Do you have the practical means to travel frequently? Or are you restricted by your workload, the workweek, your boss, and your vacation days?
Ask yourself: how many W’s are you currently controlling in your life?
Since leaving finance and changing the way I valued money, the control I have over my W’s is one of the strongest contributors to my daily happiness.
I wouldn’t trade 100x the money I’m making now if I had to sacrifice this freedom.
Actually, the money I earn now has 100x the value because of the Freedom Multiplier, and because of #3.
“When we do what we are meant to do, money comes to us, doors open for us, we feel useful, and the work we do feels like play.” -Julia Cameron
Despite popular fantasies, the goal isn’t just to make as much money as possible while working as little as possible.
If it was, Mark Zuckerberg would have retired to his own private island in Hawaii, with his most important decision of the day being what to eat for dinner.
The reason he keeps “working” is because he wants to. Because he loves what he does. Because his work and life are so closely aligned.
“If you count the time I’m in the office, it’s probably no more than 50–60 hours a week. But if you count all the time I’m focused on our mission, that’s basically my whole life.” -Mark Zuckerberg
For me, the realization that work and life don’t have to be separate was transformational. I was able to combine my passions for entrepreneurship, coaching, and self-development into a business that allows me to do what I’d do in my free time anyway and get paid for it.
The source from which you earn your money matters. $1 earned at a job where you’re unfulfilled has much less value than $1 earned doing something you love.
I was making over 6-figures in finance.
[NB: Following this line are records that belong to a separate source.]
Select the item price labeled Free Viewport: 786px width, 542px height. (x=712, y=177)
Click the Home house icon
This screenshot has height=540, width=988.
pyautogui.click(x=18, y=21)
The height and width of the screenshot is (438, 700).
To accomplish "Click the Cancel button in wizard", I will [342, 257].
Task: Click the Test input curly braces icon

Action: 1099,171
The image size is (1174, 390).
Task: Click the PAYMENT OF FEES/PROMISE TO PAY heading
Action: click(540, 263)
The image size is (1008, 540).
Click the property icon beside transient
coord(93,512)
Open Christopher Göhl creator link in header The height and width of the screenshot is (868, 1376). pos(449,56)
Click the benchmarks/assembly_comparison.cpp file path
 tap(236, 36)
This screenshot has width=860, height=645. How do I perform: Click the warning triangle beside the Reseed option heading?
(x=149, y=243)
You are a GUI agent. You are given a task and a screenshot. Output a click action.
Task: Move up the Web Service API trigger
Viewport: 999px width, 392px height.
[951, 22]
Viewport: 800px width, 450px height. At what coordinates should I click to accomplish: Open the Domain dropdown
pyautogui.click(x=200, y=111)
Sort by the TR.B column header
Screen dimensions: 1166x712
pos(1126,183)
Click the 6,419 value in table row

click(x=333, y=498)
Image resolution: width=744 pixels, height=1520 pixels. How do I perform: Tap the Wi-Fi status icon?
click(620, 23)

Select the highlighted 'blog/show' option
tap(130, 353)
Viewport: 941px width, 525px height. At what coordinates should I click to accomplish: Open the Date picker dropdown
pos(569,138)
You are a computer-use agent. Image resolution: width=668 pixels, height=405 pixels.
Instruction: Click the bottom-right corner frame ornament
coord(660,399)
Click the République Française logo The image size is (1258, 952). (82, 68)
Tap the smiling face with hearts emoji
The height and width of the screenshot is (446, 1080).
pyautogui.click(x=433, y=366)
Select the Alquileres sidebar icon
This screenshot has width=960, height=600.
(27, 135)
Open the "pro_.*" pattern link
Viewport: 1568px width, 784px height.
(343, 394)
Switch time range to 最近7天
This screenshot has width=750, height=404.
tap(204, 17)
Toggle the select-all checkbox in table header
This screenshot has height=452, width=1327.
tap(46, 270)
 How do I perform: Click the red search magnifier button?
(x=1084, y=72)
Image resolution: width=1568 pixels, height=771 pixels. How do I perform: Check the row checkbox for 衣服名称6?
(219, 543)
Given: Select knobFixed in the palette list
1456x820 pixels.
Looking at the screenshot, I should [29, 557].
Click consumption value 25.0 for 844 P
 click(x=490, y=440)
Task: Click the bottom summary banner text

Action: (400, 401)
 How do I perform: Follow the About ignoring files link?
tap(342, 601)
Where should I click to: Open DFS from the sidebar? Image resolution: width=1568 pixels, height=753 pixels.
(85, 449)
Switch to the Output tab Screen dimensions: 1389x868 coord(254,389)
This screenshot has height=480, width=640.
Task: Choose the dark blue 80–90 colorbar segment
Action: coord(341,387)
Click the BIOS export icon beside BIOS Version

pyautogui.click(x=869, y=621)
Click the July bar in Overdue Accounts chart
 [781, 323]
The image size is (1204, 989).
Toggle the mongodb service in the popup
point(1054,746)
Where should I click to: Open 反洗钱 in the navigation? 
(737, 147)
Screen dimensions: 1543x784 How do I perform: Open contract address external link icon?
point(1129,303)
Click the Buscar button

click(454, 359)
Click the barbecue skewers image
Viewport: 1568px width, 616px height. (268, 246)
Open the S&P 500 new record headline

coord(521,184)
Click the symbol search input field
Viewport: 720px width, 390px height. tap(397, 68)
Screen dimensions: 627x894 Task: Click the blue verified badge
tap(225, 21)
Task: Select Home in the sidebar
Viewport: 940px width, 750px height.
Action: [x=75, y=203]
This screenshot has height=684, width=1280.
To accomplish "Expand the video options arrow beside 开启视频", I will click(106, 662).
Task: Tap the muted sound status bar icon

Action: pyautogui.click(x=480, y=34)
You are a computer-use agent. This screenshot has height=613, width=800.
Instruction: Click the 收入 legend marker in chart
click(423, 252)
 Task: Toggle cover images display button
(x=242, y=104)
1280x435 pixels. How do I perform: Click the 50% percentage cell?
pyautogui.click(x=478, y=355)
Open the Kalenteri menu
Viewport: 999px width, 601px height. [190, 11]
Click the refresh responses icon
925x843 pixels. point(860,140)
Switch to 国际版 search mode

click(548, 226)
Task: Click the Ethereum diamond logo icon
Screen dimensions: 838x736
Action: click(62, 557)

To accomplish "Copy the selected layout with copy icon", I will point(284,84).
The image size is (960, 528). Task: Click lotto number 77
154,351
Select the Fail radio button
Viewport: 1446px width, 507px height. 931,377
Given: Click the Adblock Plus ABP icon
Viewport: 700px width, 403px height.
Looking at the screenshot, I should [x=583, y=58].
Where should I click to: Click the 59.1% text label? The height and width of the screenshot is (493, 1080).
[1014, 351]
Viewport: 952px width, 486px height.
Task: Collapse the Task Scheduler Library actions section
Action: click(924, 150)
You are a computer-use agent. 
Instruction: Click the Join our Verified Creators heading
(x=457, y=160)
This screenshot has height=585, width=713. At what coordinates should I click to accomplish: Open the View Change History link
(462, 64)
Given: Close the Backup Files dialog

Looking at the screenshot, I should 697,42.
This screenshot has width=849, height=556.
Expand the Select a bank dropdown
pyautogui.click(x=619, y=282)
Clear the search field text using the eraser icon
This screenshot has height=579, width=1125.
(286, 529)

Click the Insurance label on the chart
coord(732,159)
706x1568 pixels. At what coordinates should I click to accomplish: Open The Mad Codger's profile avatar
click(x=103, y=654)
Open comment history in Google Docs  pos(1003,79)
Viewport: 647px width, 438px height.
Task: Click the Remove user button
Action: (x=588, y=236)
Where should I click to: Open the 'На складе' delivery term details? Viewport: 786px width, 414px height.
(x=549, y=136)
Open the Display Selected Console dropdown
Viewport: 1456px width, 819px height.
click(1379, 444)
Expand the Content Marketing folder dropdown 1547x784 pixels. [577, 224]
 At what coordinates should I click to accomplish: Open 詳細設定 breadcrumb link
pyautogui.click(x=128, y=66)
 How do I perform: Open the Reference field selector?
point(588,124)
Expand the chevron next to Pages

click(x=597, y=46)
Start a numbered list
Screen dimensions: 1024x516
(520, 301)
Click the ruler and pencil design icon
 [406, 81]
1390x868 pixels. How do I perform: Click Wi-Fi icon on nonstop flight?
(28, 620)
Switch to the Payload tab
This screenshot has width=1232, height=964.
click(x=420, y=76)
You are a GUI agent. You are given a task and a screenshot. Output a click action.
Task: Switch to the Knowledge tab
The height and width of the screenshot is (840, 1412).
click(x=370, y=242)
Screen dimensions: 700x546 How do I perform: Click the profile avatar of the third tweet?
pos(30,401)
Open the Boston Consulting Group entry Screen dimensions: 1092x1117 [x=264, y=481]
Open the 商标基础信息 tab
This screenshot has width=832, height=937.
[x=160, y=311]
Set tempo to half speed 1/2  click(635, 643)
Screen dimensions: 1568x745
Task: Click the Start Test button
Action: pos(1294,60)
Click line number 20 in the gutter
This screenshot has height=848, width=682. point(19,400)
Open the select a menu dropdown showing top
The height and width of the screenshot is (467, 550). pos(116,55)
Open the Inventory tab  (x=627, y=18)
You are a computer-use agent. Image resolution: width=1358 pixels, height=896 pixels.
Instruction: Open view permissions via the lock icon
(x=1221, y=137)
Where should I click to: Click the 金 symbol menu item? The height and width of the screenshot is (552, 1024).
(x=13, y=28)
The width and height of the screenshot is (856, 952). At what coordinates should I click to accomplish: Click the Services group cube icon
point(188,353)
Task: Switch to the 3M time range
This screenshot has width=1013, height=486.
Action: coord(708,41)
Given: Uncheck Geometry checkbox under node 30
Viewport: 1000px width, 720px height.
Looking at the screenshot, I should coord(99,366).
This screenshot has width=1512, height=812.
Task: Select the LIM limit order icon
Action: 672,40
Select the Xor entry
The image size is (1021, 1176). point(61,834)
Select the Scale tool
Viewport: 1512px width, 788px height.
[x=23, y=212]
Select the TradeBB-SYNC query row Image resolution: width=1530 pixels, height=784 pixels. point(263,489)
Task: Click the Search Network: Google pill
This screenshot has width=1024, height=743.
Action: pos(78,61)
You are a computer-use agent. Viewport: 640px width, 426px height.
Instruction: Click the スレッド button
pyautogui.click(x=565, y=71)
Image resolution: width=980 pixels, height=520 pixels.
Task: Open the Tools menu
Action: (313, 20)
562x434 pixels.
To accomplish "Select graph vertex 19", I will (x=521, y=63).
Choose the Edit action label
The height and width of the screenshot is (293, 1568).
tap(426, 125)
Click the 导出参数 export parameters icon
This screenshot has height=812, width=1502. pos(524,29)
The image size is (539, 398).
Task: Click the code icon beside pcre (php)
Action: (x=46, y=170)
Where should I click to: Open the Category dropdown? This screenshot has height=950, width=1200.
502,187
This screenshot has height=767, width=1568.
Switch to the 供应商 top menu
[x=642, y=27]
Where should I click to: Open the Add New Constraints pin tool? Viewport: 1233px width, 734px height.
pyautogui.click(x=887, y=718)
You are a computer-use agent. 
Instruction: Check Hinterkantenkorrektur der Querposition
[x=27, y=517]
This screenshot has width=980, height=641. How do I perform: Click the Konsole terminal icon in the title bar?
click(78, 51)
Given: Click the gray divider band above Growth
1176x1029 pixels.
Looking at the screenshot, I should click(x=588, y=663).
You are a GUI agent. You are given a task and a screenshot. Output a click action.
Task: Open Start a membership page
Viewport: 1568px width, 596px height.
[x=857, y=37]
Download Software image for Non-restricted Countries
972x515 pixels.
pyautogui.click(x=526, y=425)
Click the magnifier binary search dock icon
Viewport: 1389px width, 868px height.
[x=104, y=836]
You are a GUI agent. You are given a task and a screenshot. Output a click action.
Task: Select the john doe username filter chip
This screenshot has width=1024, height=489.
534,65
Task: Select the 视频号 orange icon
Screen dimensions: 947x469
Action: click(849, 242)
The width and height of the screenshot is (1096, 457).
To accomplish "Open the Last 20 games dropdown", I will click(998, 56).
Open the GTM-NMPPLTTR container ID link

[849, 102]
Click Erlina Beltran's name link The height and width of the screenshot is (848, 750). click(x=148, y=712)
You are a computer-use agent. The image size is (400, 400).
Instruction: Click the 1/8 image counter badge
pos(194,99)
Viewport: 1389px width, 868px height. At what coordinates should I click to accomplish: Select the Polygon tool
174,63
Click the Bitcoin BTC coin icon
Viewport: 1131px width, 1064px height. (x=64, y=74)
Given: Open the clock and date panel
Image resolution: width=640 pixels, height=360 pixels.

In my first year as an entrepreneur, I “lost” 80% of my savings that I used for living and business expenses.
But I was felt lost, stressed, and overworked at my finance job. And even while I was unpaid and losing savings, I was overjoyed everyday because I was doing what I loved and had the ultimate flexibility.
The first $97 I made from our business was more exciting to me than the $250,000+ I made and saved in three years combined. Because making a living doing what you love is irreplaceable.
“Don’t make money your goal. Instead, pursue the things you love doing, and then do them so well that people can’t take their eyes off you.” -Maya Angelou
The competitive young professional world is hyper-focused on how quickly you can accumulate money compared to your peers, regardless of how and when you earn it.
Stop measuring success in terms of money. Trade it for freedom, excitement, and fulfillment.
As an exercise to help you kickstart this journey, write down answers to the following questions. My answers to these questions forever changed my perspective on how I was living my life.
“The real measure of your wealth is how much you’d be worth if you lost all your money.” -Anonymous
If work and life feel separate, if you get substantially more excited for life outside of work, it’s time to make a change.